Cuenta que mientras unos la ultrajaban sexualmente, otros se complacían atándola de pies, manos y golpeándola. El miedo se convirtió en terror cuando escuchó que el hombre que estaba sobre ella cogió el bolillo de la uniformada y dio la siguiente orden: “Dijo que me lo metieran. En ese momento se me pasó por la cabeza que por cuestiones de tiempo no pude hablar con mi mamá, decirle cuanto la amaba”, asegura que pese a todo seguía en pie, pero rogándoles que les respetaran la vida, así se llevaran lo que quisieran.

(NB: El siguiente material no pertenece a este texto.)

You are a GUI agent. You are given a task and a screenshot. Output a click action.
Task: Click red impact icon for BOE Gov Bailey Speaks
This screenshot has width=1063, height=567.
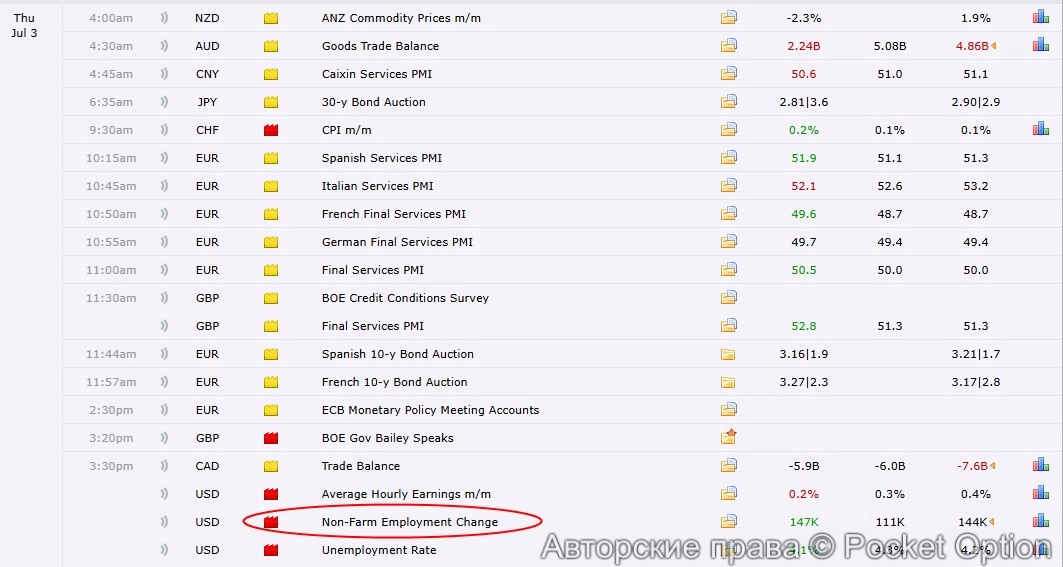click(270, 438)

Después de varios minutos de agresiones, al pensar que podía morir y en medio del forcejeo logró escaparse y fue en ese momento en el que se subió a un vehículo que pasaba por la zona y la socorrió para llevarla a un centro médico. “La persona sin pensarlo abrió la puerta y dijo súbase. Al subirme seguían lanzándole piedras. Le agradezco mucho, por él estoy con vida. Fueron los minutos más amargos”, dijo a SEMANA, y que pese a todo lo que ha tenido que pasar, se siente orgullosa de ser policía. Convencida que hace una labor social importante ayudando a la comunidad.

Esta patrullera es una de las 23.000 mujeres que forman parte de la Policía y que a diario se enfrentan al rechazo de una sociedad polarizada. En lo corrido del paro, 55 uniformadas han sido víctimas de violencia en medio de las manifestaciones. La patrullera víctima del abuso sexual está recibiendo acompañamiento del Departamento de Sanidad de la institución y recibe atención médica y psicológica.